* _Material for this exercise_
════════
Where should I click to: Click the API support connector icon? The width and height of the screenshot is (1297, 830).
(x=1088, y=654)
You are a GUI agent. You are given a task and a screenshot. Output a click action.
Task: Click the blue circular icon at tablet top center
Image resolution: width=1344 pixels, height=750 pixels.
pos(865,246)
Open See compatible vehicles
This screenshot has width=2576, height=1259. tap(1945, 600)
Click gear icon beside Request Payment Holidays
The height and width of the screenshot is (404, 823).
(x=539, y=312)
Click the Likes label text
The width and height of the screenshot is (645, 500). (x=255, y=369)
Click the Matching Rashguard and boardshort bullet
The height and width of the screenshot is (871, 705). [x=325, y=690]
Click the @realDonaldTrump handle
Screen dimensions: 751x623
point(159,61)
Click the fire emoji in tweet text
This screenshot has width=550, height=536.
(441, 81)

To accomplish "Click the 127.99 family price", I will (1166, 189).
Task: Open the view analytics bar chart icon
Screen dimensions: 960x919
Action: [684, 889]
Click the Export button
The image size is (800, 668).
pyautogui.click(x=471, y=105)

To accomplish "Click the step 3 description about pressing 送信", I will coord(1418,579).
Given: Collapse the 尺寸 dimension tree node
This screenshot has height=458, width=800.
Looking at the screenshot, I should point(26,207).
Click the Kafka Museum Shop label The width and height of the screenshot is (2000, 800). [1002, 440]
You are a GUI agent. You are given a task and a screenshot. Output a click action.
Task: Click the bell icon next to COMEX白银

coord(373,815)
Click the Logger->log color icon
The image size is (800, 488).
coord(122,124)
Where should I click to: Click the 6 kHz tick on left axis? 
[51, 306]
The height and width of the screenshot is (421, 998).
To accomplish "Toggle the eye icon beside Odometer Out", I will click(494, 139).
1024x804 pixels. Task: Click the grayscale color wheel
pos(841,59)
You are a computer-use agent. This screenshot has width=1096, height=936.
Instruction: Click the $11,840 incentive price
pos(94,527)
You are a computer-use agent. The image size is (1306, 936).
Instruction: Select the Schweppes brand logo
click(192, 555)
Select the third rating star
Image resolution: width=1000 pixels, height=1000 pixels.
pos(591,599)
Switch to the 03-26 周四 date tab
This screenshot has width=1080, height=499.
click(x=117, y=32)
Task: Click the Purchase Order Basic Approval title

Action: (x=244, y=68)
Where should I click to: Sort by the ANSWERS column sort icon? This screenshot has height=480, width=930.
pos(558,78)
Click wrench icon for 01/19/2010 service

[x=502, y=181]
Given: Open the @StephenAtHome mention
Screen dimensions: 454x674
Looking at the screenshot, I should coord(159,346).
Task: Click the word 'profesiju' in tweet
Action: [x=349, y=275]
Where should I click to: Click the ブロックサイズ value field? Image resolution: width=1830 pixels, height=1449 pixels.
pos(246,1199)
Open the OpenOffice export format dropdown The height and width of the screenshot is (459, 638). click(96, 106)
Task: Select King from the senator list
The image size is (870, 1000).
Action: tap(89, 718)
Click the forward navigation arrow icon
════════
* _Brief_
Your answer should be all lines from the data that contain "beside".

* _Answer space_
Click gear icon beside Request Payment Holidays
To accomplish "Toggle the eye icon beside Odometer Out", I will click(494, 139).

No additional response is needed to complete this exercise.